ADRC Dynamic Stabilization of an Unstable Heat Equation

• Published in: IEEE transactions on automatic control Vol. 65; no. 10; pp. 4424 - 4429
• Main Authors: Zhang, Yu-Long, Zhu, Min, Li, Donghai, Wang, Jun-Min
• Format: Journal Article
• Language: English
• Published: New York IEEE 01.10.2020; The Institute of Electrical and Electronics Engineers, Inc. (IEEE)

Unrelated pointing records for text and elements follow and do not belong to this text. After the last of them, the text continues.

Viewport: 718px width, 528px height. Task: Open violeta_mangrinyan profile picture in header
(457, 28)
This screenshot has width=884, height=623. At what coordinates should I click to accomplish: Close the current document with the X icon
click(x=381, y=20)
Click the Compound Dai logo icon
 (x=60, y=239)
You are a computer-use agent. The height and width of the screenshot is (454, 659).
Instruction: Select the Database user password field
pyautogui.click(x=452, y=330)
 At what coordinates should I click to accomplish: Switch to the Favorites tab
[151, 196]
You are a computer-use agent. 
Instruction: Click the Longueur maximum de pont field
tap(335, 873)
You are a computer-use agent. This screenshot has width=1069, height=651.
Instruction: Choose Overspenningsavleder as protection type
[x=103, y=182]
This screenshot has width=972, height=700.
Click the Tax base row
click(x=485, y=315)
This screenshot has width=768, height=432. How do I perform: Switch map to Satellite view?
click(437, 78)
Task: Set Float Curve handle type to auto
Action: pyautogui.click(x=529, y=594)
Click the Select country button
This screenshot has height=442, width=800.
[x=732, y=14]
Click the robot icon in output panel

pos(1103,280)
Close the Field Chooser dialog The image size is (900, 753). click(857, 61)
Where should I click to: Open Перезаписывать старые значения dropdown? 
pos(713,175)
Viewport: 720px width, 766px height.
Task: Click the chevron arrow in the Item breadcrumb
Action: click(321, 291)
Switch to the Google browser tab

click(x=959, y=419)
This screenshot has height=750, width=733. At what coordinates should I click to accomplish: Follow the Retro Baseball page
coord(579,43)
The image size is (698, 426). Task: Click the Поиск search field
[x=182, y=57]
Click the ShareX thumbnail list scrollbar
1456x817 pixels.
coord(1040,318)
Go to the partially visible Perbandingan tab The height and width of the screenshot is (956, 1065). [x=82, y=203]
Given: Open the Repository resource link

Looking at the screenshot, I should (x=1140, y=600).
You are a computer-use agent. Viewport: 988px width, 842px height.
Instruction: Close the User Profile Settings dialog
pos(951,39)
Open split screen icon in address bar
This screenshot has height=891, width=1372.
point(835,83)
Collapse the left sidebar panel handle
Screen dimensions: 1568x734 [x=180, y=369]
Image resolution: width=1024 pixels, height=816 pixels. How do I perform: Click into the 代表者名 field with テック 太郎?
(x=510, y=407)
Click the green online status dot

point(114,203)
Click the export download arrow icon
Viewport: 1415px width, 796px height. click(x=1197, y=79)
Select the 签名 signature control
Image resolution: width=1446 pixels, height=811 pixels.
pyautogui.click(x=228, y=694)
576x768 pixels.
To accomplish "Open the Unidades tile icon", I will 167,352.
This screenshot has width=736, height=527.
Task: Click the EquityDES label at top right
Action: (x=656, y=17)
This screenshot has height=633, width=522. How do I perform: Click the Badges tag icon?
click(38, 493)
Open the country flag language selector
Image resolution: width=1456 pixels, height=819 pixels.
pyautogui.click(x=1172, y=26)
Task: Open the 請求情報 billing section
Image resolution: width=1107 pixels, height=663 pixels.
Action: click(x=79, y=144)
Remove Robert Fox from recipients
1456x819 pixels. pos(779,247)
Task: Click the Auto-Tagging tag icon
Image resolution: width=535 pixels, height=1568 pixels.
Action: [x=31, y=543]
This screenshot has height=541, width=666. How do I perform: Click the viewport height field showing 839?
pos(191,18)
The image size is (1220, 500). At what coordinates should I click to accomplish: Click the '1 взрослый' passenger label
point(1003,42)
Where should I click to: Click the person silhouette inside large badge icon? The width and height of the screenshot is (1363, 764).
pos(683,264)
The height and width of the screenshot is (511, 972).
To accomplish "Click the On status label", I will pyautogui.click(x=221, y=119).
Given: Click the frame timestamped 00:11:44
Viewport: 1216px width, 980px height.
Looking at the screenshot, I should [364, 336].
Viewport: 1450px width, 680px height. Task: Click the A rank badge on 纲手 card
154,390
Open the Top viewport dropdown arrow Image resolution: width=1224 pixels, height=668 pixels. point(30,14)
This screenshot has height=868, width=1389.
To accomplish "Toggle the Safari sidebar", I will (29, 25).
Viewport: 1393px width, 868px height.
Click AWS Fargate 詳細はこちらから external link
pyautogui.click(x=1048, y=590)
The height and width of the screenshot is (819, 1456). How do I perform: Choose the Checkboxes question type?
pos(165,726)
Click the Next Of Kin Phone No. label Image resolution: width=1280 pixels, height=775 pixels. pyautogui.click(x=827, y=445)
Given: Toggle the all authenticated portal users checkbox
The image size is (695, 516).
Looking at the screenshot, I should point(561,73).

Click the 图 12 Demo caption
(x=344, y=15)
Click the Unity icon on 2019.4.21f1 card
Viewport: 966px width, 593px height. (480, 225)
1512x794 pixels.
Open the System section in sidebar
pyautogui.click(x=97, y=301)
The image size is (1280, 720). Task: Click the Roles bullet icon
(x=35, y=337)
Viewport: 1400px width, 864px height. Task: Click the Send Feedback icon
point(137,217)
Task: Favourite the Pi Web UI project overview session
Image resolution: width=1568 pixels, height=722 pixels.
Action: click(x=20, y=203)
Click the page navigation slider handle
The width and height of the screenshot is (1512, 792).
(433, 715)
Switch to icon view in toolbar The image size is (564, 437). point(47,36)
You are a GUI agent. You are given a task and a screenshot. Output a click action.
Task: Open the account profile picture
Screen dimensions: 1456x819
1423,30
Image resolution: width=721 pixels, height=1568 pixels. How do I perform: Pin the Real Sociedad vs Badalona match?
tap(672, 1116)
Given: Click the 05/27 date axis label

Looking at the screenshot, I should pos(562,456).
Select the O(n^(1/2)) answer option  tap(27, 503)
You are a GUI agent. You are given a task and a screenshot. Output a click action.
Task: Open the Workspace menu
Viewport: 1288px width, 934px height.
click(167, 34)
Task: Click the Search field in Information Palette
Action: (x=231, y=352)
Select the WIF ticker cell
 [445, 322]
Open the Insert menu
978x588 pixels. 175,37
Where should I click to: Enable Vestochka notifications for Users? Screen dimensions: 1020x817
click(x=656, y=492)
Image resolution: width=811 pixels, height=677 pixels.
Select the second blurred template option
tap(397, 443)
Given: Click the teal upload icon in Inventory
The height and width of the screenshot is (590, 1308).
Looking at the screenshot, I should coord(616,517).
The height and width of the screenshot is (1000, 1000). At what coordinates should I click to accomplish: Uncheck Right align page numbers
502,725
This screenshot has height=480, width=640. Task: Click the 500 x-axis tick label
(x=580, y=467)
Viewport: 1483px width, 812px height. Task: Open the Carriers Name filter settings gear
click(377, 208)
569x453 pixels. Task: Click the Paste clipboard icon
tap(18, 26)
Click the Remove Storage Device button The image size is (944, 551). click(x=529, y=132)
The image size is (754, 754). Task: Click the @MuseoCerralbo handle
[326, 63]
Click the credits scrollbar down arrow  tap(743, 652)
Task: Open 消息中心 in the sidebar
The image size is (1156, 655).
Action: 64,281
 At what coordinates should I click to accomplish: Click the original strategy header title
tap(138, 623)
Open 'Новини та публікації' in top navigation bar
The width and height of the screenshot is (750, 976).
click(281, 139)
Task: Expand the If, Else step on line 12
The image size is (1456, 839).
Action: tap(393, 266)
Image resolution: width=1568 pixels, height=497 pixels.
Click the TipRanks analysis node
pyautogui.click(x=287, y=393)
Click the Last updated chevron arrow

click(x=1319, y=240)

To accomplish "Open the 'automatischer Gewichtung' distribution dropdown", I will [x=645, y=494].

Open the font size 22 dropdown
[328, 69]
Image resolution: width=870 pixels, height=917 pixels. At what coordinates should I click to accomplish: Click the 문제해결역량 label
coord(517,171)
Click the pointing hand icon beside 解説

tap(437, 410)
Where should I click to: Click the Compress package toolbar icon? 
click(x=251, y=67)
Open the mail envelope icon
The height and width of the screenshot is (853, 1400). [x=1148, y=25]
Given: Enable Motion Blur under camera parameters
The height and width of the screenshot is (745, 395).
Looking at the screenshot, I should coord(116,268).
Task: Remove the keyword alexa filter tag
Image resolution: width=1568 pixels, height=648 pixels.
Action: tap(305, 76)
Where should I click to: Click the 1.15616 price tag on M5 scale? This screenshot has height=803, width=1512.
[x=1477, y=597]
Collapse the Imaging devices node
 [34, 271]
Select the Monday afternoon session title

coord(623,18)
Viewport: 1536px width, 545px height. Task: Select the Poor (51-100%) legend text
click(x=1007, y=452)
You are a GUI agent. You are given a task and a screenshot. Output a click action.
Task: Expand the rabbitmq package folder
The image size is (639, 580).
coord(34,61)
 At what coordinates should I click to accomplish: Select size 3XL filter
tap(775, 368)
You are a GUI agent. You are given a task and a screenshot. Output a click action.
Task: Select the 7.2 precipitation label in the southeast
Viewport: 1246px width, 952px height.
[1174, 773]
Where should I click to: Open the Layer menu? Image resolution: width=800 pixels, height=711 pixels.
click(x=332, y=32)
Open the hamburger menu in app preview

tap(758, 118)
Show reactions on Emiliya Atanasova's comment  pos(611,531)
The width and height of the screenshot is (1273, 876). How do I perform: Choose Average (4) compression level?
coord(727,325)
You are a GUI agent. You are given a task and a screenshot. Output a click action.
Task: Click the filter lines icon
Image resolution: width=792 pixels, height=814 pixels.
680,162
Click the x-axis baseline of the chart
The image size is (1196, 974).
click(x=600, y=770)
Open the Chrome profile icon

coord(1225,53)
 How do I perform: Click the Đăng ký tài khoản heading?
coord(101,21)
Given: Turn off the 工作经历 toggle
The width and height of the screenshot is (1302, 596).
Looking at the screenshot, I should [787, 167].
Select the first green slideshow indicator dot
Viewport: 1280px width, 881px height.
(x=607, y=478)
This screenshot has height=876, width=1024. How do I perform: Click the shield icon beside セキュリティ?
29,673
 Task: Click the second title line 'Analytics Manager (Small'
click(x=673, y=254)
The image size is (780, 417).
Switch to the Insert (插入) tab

• Subjects: Active control; Active disturbance rejection control (ADRC) compensator; Backstepping; Closed loop systems; Computer simulation; Couplings; Differential equations; Distributed parameter systems; Eigenvalues; Eigenvalues and eigenfunctions; Feedback control; heat equation; Heating systems; Mathematical model; Nyquist criterion; Ordinary differential equations; Output feedback; Riesz basis; Temperature; Thermodynamics; Well posed problems
• ISSN: 0018-9286; 1558-2523
• DOI: 10.1109/TAC.2019.2957690

In this article, we consider the exponential compensation of an unstable heat equation through a dynamic boundary active disturbance rejection control (ADRC) compensator, which is described by a first-order system of two ordinary differential equations. The one internal point temperature of the heat equation is measured and fluxed into the compensator while the output of the compensator is forced into the boundary of heat equation. The resulting closed-loop system has been shown to be well-posed by the semigroup approach. The eigenvalues of the closed-loop system are tested to be located at the open left-half plane by the Nyquist criterion for distributed parameter systems. Then the Riesz basis method is adopted to show that the closed-loop system is exponentially stable. Numerical simulations are presented to show the effectiveness of the ADRC compensator to stabilize the unstable heat equation with one unstable pole.